As observações do ESPRESSO registaram todos os comprimentos de onda previstos pelos modelos teóricos. Registaram ainda alguns sinais adicionais, que justificam futuras observações em profundidade. “O próximo passo será detetar sinais no espectro cada vez mais ténues para delimitarmos os parâmetros moleculares ainda desconhecidos”, diz Pedro Figueira, cientista do ESO responsável pelo ESPRESSO e membro do consórcio que o construiu.

O ESPRESSO poderá assim ainda vir a revelar novos conhecimentos em física molecular. “Com este estudo conseguiu-se um resultado extraordinário ao nível de ciência fundamental ainda nas primeiras noites de teste do instrumento”, afirma Pedro Figueira.

As estrelas-guia laser estão hoje presentes em todos os grandes observatórios astronómicos profissionais, e eram até agora vistas apenas como uma componente da óptica adaptativa”, diz Frédéric Vogt. “Mas os astrónomos são especialistas em recolher e explorar todas as formas de luz.

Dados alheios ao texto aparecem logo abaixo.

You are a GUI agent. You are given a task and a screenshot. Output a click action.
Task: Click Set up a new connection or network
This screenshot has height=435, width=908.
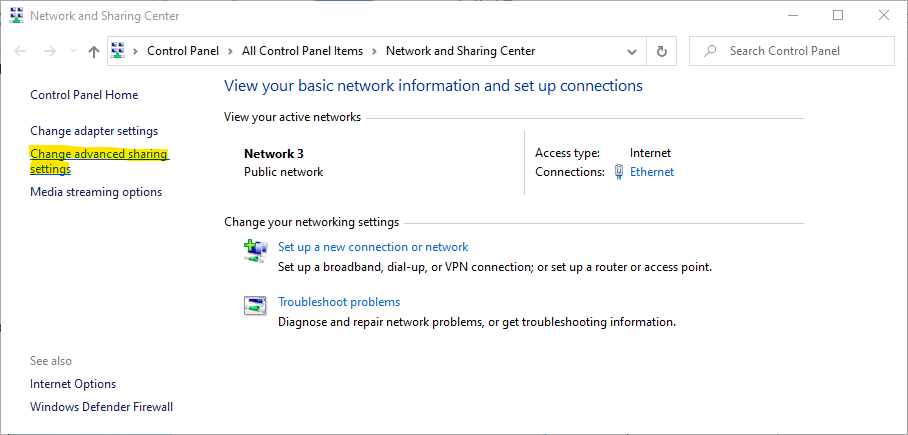[373, 247]

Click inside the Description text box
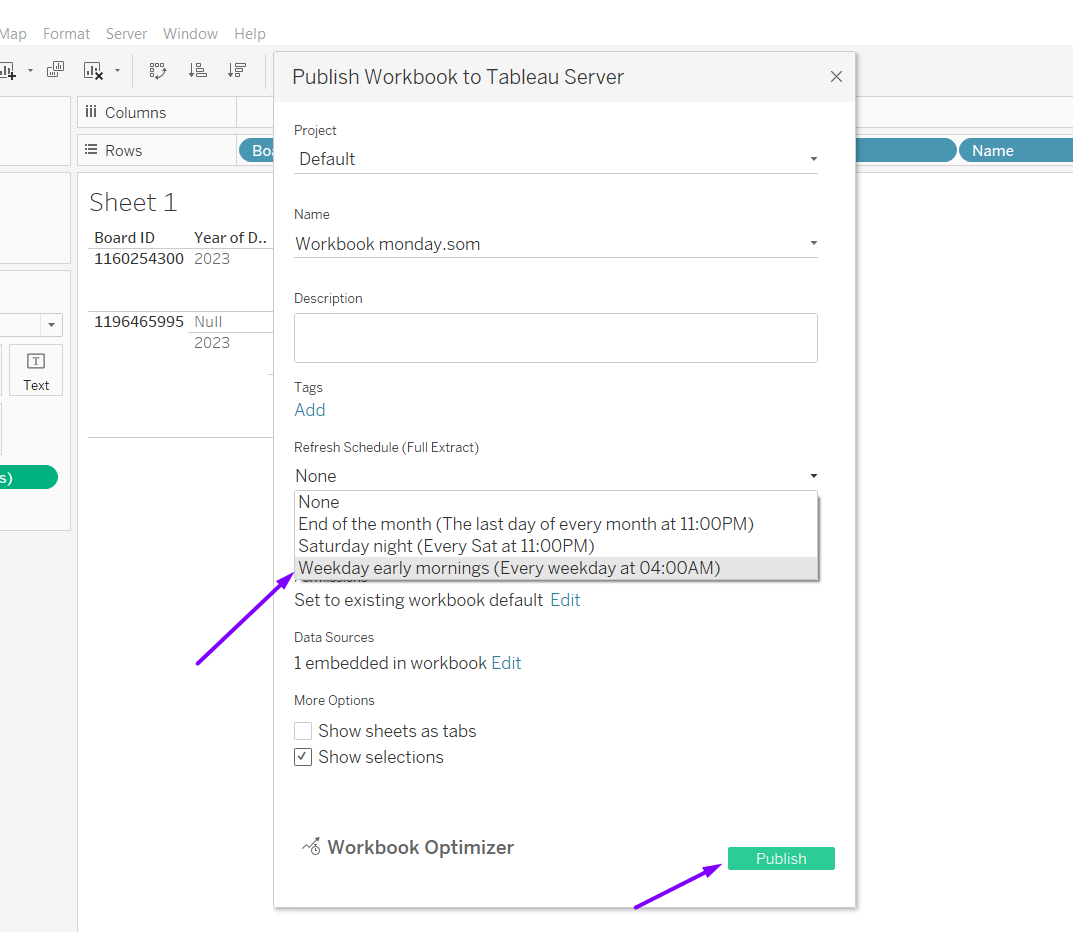pos(555,338)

Este trabalho sublinha o potencial de aplicações ainda não exploradas para estes lasers, que são fontes de luz muito bem conhecidas.


Notas
  1. O espectrógrafo ESPRESSO é um instrumento de alta resolução que irá permitir descobrir exoplanetas semelhantes à Terra. O Instituto de Astrofísica e Ciências do Espaço (IA) teve uma forte participação no consórcio, e por isso terá acesso privilegiado à exploração científica deste instrumento. O ESPRESSO será também a ferramenta mais potente no mundo para verificar se as constantes físicas da Natureza se alteraram desde que o Universo era jovem, tal como preveem algumas teorias fundamentais da Física.
  2. O artigo “Rotational and rotational-vibrational Raman spectroscopy of air to characterize astronomical spectrographs”, por Frédéric Vogt at al, foi publicado a 6 de agosto de 2019 na revista científica Physical Review Letters, Volume 123 (DOI: 10.1103/PhysRevLett.123.061101).
  3. O Instituto de Astrofísica e Ciências do Espaço (IA) é a maior unidade de investigação na área das Ciências do Espaço em Portugal, integrando investigadores da Universidade do Porto e da Universidade de Lisboa, e englobando a maioria da produção científica nacional na área. Foi avaliado como “Excelente” na última avaliação que a Fundação para a Ciência e Tecnologia (FCT) encomendou à European Science Foundation (ESF). A atividade do IA é financiada por fundos nacionais e internacionais, incluindo pela FCT/MCES (UID/FIS/04434/2019).